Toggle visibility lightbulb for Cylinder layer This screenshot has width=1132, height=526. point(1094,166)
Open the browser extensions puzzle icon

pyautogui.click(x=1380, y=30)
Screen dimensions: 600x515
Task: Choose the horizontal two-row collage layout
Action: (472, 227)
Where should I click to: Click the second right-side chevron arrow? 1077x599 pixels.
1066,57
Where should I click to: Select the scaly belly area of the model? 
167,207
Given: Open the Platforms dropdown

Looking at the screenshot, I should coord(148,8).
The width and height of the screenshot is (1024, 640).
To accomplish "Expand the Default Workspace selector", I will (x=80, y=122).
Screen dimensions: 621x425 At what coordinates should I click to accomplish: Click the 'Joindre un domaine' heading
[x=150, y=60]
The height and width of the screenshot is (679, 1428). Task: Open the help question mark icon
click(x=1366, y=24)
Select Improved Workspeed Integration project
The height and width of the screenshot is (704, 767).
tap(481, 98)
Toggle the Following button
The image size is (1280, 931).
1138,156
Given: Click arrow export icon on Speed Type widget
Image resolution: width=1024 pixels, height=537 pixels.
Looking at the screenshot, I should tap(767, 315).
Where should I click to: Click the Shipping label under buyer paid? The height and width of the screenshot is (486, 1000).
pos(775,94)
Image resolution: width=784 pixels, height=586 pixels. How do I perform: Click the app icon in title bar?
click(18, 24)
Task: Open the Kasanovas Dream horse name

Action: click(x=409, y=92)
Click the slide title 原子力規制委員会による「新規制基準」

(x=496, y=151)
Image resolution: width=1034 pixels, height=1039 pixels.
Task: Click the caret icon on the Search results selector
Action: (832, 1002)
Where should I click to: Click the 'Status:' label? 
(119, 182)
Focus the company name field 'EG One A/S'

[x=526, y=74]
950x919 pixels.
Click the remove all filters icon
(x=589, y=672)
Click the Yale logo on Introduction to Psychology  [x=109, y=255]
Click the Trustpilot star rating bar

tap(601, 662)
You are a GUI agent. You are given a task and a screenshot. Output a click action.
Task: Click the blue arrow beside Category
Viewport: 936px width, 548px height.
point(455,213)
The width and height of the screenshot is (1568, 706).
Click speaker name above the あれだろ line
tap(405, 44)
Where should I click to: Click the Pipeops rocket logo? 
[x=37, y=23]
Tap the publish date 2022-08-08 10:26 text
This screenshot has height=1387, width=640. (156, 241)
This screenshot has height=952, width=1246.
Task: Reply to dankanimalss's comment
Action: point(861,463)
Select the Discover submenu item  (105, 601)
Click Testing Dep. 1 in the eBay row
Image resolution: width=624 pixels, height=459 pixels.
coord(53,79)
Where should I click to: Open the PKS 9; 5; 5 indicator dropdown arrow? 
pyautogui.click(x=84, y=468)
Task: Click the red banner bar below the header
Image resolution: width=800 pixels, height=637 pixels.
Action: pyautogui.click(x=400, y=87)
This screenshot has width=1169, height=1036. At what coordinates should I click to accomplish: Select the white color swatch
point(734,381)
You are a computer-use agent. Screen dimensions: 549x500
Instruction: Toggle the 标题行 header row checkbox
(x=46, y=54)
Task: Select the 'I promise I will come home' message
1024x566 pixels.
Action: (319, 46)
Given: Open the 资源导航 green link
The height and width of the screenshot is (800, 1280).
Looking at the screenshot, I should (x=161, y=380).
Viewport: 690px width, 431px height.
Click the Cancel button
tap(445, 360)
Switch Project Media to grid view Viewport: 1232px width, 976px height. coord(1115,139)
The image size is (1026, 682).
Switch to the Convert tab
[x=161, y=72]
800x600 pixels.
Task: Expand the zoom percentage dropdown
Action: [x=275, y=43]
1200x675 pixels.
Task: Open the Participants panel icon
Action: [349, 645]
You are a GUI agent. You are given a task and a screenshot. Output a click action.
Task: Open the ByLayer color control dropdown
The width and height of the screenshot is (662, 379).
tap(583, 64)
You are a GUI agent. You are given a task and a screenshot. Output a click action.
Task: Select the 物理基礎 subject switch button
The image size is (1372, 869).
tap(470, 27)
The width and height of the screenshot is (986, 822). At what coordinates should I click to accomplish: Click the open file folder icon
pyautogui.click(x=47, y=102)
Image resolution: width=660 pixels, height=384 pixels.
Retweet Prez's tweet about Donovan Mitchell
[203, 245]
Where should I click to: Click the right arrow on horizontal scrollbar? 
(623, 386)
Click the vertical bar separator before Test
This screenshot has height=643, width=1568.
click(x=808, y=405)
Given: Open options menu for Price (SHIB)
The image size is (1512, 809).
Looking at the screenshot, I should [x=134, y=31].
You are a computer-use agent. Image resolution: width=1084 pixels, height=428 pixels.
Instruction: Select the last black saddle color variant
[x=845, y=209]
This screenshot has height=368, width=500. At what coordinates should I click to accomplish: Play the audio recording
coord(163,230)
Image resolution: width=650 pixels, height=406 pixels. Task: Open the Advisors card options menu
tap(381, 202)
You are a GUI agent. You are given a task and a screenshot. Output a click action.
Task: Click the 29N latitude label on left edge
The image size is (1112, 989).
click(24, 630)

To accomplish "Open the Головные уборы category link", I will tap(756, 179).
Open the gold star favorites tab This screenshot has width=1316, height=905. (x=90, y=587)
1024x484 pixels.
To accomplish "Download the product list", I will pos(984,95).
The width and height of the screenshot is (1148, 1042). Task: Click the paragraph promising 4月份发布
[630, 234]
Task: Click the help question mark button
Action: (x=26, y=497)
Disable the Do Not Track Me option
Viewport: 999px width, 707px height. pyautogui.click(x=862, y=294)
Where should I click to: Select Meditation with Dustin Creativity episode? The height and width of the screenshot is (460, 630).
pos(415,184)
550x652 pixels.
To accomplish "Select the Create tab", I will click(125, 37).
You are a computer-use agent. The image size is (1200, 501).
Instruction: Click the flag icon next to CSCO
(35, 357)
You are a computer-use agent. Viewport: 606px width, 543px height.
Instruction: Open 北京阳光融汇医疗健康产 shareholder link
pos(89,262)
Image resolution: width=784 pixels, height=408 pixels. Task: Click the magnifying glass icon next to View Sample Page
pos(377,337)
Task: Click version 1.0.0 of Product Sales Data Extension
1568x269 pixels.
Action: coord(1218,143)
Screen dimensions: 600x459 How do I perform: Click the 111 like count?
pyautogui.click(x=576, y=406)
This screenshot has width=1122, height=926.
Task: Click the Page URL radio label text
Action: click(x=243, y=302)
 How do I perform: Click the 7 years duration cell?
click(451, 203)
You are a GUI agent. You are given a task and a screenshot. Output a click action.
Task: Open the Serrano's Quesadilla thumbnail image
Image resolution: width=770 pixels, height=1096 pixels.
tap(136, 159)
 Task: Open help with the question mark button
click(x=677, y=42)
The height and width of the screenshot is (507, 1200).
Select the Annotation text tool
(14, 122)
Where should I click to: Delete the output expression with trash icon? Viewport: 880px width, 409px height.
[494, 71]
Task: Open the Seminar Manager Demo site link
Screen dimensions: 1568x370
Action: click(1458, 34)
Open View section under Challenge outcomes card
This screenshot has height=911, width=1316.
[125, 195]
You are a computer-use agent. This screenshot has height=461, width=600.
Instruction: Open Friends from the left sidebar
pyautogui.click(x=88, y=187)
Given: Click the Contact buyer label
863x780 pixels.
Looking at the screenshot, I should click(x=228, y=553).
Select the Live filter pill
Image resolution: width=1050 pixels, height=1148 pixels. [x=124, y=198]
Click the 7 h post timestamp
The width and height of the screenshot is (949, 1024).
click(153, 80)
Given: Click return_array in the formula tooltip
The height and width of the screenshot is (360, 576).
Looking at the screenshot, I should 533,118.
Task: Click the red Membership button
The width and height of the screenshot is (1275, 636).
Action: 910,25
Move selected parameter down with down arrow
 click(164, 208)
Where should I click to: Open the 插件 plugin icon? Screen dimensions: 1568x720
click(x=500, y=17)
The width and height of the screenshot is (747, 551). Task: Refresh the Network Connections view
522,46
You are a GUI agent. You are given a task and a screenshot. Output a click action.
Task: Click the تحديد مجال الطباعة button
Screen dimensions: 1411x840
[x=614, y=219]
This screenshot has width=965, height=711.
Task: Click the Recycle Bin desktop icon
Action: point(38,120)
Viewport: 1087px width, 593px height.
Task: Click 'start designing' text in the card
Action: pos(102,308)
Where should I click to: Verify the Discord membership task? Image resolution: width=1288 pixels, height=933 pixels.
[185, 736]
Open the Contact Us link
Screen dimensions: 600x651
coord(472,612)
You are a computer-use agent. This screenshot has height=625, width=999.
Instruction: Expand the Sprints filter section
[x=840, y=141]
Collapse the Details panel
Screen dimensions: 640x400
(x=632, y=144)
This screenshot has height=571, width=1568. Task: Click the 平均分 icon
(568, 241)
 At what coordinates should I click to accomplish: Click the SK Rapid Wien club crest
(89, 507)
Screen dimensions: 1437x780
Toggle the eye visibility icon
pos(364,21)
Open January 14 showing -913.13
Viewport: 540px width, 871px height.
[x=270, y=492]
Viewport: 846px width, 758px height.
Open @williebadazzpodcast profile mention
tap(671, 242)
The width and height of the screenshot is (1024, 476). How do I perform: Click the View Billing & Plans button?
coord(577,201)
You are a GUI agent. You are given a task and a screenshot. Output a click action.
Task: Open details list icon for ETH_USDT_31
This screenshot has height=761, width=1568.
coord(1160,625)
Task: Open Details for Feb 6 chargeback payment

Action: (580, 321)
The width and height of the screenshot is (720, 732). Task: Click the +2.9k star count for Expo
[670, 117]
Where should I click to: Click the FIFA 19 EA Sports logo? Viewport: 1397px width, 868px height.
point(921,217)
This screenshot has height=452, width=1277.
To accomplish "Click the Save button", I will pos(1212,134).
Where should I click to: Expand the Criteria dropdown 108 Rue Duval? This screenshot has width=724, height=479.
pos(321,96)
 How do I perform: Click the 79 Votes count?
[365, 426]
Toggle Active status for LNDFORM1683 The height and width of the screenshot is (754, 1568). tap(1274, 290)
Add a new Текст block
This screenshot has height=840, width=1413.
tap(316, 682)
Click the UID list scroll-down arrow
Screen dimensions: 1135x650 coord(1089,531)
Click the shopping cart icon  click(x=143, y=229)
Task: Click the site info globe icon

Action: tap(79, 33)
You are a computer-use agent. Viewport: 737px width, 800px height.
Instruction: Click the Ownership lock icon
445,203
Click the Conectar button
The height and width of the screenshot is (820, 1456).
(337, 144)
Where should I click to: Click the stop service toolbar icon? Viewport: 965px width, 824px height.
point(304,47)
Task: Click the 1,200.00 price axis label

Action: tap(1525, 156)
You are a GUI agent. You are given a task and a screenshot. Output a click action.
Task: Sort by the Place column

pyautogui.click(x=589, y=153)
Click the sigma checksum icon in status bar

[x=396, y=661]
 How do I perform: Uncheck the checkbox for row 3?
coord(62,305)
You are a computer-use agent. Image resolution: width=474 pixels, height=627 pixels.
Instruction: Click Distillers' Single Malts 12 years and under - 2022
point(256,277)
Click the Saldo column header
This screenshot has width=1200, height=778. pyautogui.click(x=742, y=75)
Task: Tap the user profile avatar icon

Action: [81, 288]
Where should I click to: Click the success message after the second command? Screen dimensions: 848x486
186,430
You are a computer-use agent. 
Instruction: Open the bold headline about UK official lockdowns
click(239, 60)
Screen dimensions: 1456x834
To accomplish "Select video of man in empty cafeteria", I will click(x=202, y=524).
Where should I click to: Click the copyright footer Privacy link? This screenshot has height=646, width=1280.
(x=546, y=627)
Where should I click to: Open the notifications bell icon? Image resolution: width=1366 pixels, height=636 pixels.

▬▬▬▬▬▬

# Work instructions
Word for word, restate the entries from the first line to the line that has "Toggle the Following button", both included, and nothing else.

# Result of this task
Toggle visibility lightbulb for Cylinder layer This screenshot has width=1132, height=526. point(1094,166)
Open the browser extensions puzzle icon

pyautogui.click(x=1380, y=30)
Screen dimensions: 600x515
Task: Choose the horizontal two-row collage layout
Action: (472, 227)
Where should I click to: Click the second right-side chevron arrow? 1077x599 pixels.
1066,57
Where should I click to: Select the scaly belly area of the model? 
167,207
Given: Open the Platforms dropdown

Looking at the screenshot, I should coord(148,8).
The width and height of the screenshot is (1024, 640).
To accomplish "Expand the Default Workspace selector", I will (x=80, y=122).
Screen dimensions: 621x425 At what coordinates should I click to accomplish: Click the 'Joindre un domaine' heading
[x=150, y=60]
The height and width of the screenshot is (679, 1428). Task: Open the help question mark icon
click(x=1366, y=24)
Select Improved Workspeed Integration project
The height and width of the screenshot is (704, 767).
tap(481, 98)
Toggle the Following button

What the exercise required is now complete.